A Counterfeit Copy of a Live Broadcast

By Bao Tong
2013.08.24
Court spokesman Liu Yanjie updates the media on the third day of the trial of disgraced politician Bo Xilai at the Intermediate People's Court in Jinan, Shandong Province on Aug. 24, 2013.
AFP

The Bo Xilai trial began [on Thursday] in Jinan. Initially, I thought they would broadcast it live, but those hopes were to be dashed. Neither CCTV nor China Central Radio carried the trial live.

Then, a miracle happened. Xinhuanet published a story [on Friday] with the headline "The live broadcast of the Bo trial shows a high level of confidence from China's new leadership."

This is a new word, this "live broadcast of a trial"!  Of course, you won't find a reference to it in the encyclopedias of Britain, France, Germany, Japan or Russia. So sad. There's not even a place for it in the Chinese dictionary with Chinese characteristics.

So here are my clumsy and tentative suggestions for entries for this unprecedented new noun:

Live broadcast of a trial. n;

1. A new form of news created by the People's Republic of China under the leadership of the Chinese Communist Party central committee. This is an example of unusually creative linguistic innovation. In a
Chinese context it can easily be confused with a 100 percent live broadcast of a trial, causing the public to feel that a trial has qualified as having been broadcast live. But there are four significant differences between the two concepts:

(i) Live broadcasting is an activity that can be carried out by any legitimate news media. "The live broadcast of a trial," on the other hand, carries with it an absolute power of monopoly, meaning that all those involved in producing it and researching it are designated by the authorities, and that other media or newsgatherers have no right to intervene.

(ii) The content of a live broadcast may be intact, whereas the content produced by "live broadcast of a trial" most certainly doesn't include the whole process of the trial by means of audio recordings or video, only written records and photographs which have undergone a process of selection and treatment.

(iii) The first time a live broadcast takes place, it is fully synchronized with events, whereas the "live broadcast of a trial" can't be synchronized with events, but inevitably lags behind events as they occur.

(iv) Less information is provided to an audience using "live broadcast of a trial" than by live broadcast. While the aim of a live broadcast is to provide audiences with faster and more comprehensive information from which to make their own judgments, the aim of the "live broadcast of a trial" is to provide the audience with a taste of events which has been premasticated for them by the authorities, thus more easily achieving a unified ideological purpose. The production costs of a "live broadcast of a trial" are clearly higher than those of a live broadcast, but it should be taken into consideration that political gains can't be measured in purely economic terms.

The headline of the Xinhua article clinches the point: "The live broadcast of the Bo trial shows a high level of confidence from China's new leadership."
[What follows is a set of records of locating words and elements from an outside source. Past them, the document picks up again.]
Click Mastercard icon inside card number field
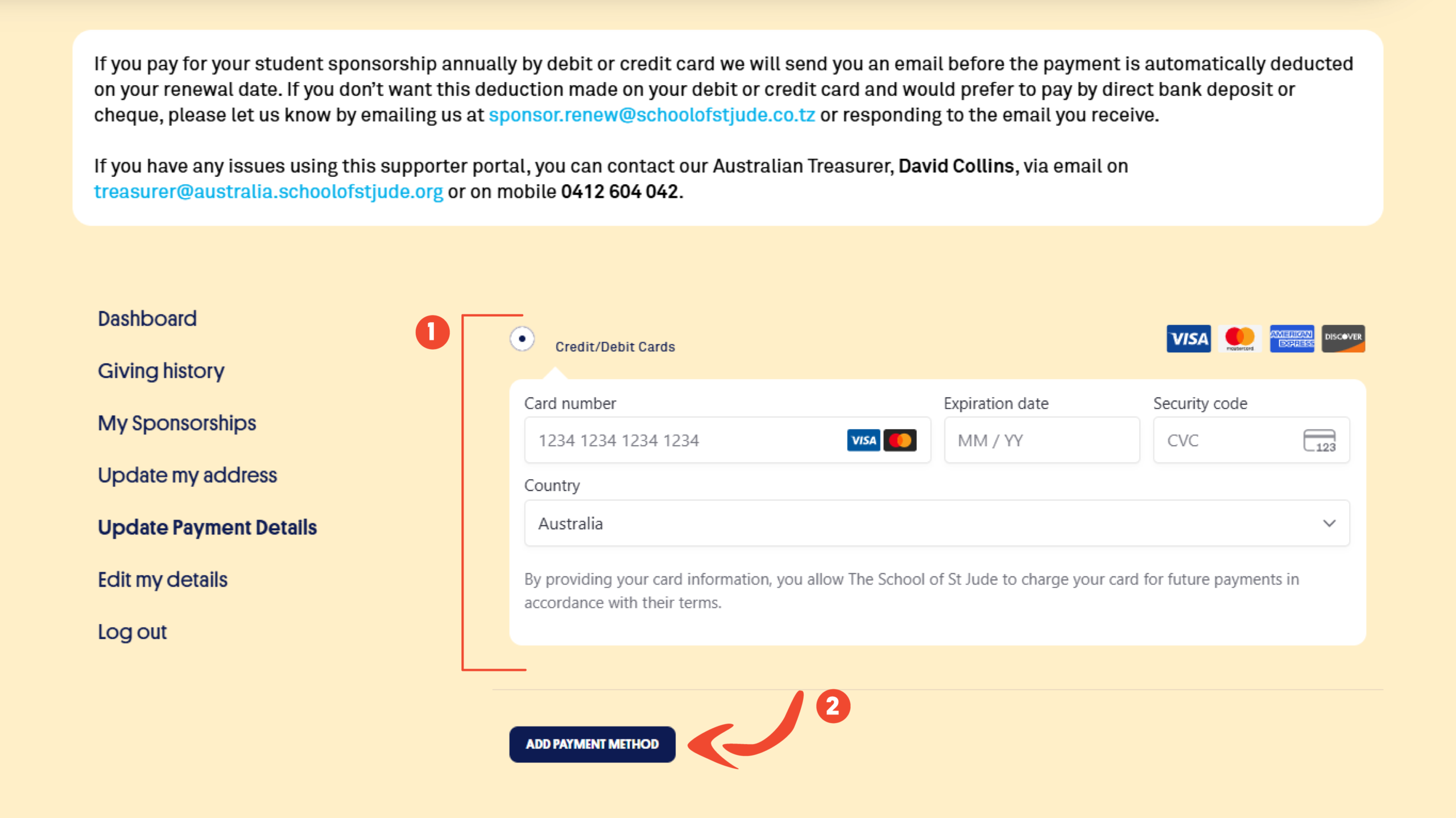Screen dimensions: 1456x818 900,441
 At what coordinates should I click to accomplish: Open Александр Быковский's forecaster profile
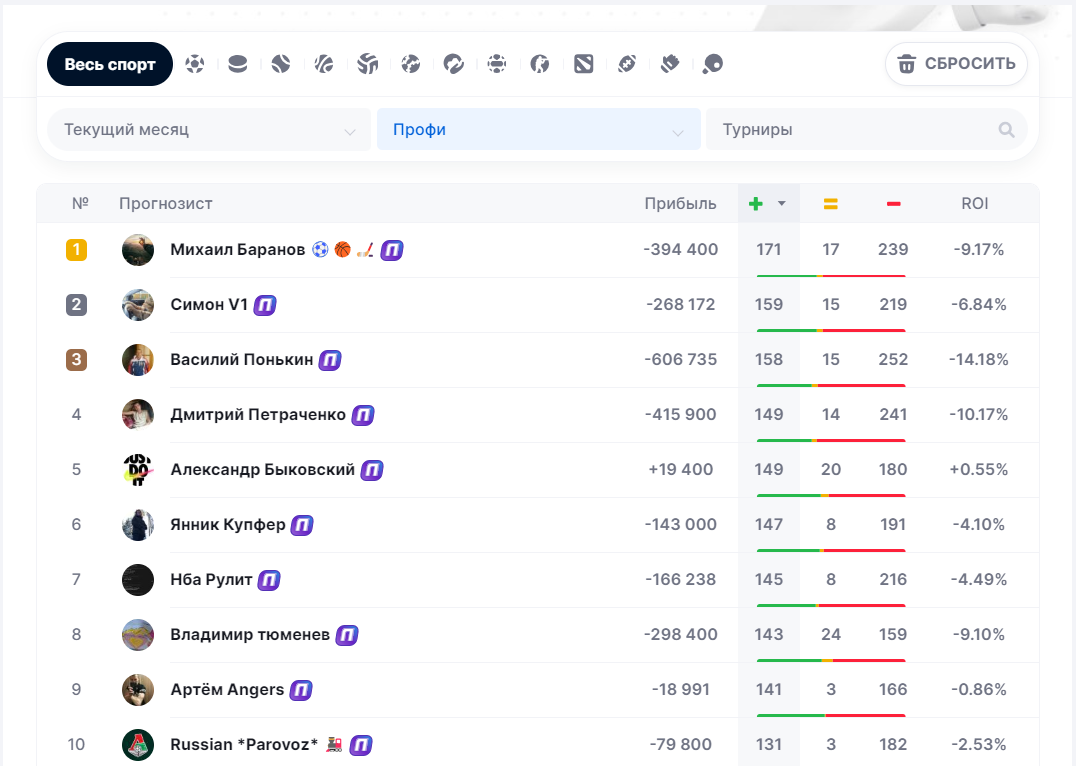pos(262,470)
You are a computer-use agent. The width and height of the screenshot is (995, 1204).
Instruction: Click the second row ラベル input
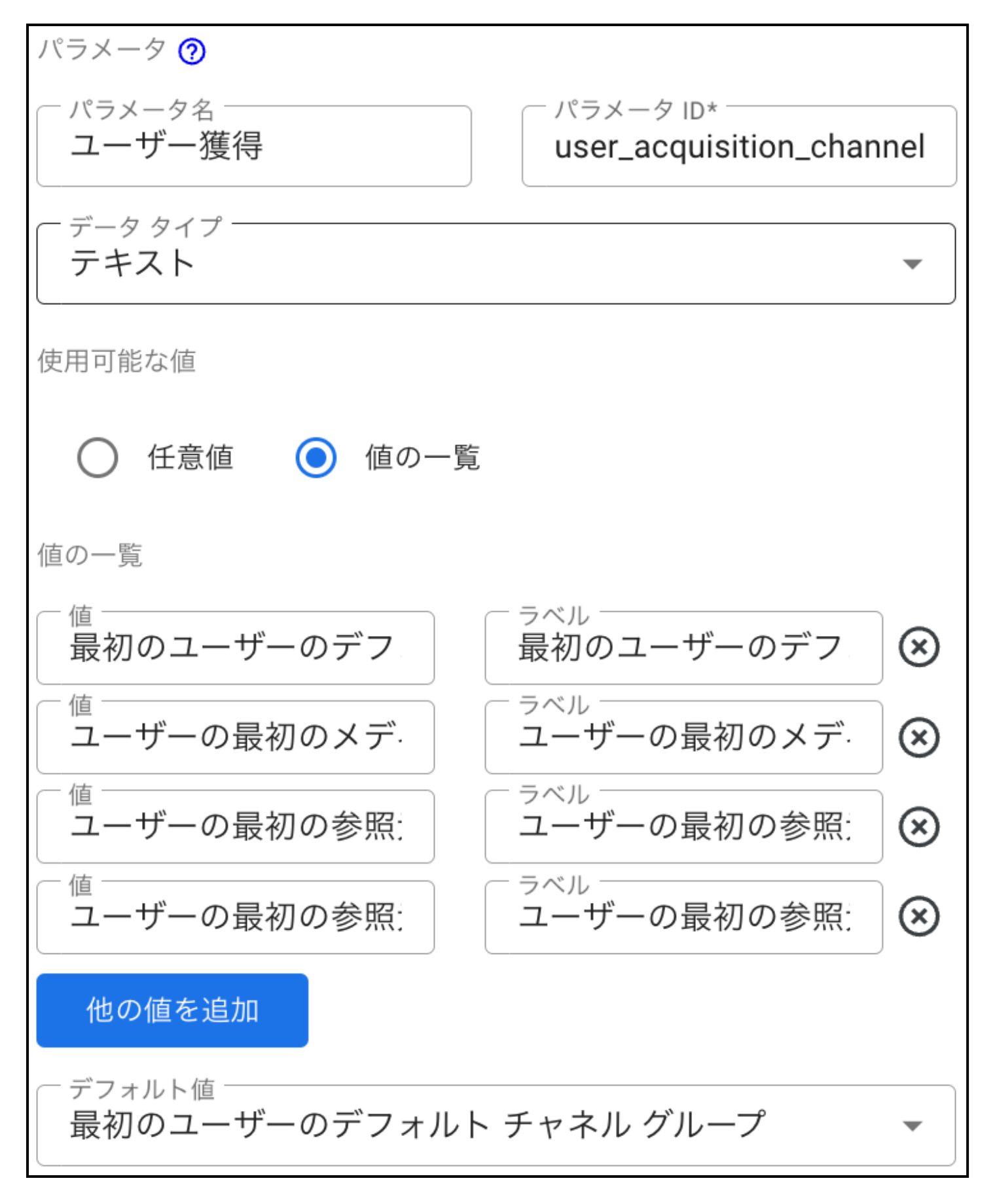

Now, if this was a true live broadcast, I would indeed believe that it reflected a high level of confidence from the new leadership. But a new problem has emerged. The genuine live broadcast has now been replaced by its counterfeit copy, the "live broadcast of a trial." Who can say what that shows us?

Translated by Luisetta Mudie.

Bao Tong, political aide to the late ousted premier Zhao Ziyang, is currently under house arrest at his home in Beijing.